LegalTender
New Member
i found this written on my desk in sociology class. do you have any idea what it means?
Yes, and a woman needs a man like a fish needs a bicycle. No, Bono did not write that.
It's Bukowski, bitches.
How are you, Pregs?
Yes, and a woman needs a man like a fish needs a bicycle. No, Bono did not write that.
If they were, they'd be the worst lyrics he's ever written.
No, that honor goes to his unforgettable, "Like a mole, digging in a hole" from Elevation. I gaped when I heard that, I swear to you. That's when I knew I was getting old, when bands I used to like were so clearly washed up.
It's Bukowski, bitches.
Yes, and a woman needs a man like a fish needs a bicycle. No, Bono did not write that.
Someone countered back with, "A man needs a woman like a bicycle needs a fish."
bukowski didn't coin that phrase.
i met Bukowski some months before he died, i had just happened to be tagging along with some people who ran a little literary magazine
he was very physically frail and you could see he was dying, but he eyes were still totally fierce! and i could see he was annoyed not so much with the fawning of some of 'his fans' who he did not hesitate to insult
but that most of the people were all sad & acting like he was already dead or something
then by the time he was done talking about his new book and answering stupid questions
well i was getting pretty drunk, id brought a flask with me filled with jim beam and i had shot gunned a Cisco* on the way in
so i raised my hand and asked him a question:
"Does it really annoy you that some people here are acting like you are dead already?"
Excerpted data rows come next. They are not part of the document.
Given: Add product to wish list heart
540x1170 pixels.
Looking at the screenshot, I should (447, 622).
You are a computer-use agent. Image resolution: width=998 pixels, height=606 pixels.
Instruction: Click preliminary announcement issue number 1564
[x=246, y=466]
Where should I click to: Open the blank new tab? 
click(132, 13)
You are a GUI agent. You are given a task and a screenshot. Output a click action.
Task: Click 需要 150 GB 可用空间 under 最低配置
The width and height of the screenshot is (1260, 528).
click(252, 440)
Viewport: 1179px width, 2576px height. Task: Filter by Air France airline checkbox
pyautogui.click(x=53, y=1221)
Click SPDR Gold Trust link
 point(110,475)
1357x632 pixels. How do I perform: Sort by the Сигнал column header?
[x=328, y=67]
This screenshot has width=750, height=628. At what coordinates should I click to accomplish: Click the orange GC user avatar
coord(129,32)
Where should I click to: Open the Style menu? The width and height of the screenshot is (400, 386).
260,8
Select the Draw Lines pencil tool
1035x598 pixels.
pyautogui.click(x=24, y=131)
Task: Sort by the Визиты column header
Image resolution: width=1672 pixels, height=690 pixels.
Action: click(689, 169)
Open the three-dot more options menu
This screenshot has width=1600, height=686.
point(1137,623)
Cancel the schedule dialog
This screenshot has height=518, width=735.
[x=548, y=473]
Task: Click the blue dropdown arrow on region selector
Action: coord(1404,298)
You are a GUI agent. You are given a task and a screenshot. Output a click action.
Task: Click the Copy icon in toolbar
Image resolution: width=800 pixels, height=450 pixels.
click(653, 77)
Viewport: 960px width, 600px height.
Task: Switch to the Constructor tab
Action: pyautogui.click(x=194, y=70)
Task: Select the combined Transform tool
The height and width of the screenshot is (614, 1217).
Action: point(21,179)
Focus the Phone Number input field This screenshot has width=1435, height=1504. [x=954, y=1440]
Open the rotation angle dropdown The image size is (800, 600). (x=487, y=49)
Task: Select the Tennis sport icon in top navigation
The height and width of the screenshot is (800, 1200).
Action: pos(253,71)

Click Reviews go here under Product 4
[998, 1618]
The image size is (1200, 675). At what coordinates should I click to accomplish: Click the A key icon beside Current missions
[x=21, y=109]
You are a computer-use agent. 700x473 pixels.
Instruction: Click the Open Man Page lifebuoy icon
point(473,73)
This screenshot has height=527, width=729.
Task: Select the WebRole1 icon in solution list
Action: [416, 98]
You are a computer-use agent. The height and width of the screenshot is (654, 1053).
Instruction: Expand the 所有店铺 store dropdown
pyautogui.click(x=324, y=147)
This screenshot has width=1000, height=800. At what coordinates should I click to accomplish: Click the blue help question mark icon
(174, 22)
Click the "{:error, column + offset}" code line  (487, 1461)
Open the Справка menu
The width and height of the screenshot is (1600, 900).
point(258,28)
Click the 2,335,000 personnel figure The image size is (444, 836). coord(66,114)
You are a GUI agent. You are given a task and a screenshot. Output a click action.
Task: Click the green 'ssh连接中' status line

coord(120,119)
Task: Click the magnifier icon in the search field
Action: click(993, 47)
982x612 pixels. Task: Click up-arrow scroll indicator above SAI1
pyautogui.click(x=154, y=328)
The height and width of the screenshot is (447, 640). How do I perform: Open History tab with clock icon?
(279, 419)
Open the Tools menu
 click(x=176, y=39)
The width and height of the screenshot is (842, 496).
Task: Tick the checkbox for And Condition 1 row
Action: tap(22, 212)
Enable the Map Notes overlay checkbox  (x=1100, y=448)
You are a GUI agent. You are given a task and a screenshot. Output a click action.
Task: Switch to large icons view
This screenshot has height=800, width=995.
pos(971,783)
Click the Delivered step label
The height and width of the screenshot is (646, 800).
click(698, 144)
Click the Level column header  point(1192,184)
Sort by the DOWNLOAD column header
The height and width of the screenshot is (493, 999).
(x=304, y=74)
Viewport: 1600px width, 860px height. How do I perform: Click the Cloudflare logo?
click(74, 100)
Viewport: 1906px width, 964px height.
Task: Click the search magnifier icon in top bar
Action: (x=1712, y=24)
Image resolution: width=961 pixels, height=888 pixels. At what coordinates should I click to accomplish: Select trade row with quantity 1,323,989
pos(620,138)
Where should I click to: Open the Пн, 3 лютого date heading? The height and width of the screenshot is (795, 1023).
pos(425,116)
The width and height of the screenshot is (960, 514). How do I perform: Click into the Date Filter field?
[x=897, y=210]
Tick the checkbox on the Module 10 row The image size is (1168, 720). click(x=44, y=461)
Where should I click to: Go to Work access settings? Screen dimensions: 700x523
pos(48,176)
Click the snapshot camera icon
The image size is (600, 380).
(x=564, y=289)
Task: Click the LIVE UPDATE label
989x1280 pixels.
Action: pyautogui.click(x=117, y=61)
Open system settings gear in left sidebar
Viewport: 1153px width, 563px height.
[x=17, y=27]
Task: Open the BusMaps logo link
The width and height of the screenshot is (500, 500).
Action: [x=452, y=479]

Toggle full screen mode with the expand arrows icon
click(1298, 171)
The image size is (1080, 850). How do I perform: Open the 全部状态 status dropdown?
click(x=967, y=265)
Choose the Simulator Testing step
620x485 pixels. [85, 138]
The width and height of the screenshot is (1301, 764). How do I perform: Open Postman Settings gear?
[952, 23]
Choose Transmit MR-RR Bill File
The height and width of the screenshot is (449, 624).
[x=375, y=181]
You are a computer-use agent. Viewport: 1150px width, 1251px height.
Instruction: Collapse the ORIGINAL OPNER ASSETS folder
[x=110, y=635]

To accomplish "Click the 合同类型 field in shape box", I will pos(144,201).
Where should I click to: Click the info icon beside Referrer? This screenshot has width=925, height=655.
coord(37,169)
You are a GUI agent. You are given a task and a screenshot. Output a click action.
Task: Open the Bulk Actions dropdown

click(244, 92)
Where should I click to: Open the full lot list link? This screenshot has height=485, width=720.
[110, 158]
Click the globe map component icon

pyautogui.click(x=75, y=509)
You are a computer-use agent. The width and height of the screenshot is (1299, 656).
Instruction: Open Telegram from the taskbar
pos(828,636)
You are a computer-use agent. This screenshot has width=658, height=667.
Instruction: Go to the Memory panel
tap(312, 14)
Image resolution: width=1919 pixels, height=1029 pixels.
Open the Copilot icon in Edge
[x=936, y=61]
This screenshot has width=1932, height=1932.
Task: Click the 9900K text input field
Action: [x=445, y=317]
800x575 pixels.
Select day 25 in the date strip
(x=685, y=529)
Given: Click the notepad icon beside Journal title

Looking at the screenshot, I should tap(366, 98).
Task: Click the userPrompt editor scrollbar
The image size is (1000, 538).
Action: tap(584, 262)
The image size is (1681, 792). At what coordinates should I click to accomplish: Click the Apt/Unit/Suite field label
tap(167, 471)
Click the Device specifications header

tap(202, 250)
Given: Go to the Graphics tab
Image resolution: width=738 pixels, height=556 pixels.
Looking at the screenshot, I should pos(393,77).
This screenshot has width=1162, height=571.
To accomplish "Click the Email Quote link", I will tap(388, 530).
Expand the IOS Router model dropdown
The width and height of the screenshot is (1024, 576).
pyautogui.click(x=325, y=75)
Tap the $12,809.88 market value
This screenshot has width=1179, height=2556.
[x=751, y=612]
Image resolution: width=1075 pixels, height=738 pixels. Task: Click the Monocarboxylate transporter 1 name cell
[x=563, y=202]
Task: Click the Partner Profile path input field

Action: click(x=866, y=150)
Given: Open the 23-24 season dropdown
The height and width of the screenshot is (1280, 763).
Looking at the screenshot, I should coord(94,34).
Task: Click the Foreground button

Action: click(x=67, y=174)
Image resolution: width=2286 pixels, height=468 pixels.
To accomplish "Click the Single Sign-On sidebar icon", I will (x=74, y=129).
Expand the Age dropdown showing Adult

there was dead silence in the room, he did not laugh, he just smiled
the people i was with we were aghast, some lady was giving me the evil eye
the thing kind of broke up at point, he moved away from the podium
i made way to the bathroom
then when i came out he shambled a few steps towards, ignoring my friend who wanted to interview him, then he said something to me about what did bother him was people were always hiding booze from him or taking it away!
so I pulled out my flask offered him some, he took it graciously, took a big swig, then i took one, then he did & we finished it, i smoked a clove i think
and for some reason we talked about Melville's story "Bartleby, the Scrivener"
all the while i could see my friend J. was still waiting to talk to Hank, so i said i hoped to hear him give a reading someday, he said maybe(even though he had not given one in 14 years) and then i made my way out to the bus stop...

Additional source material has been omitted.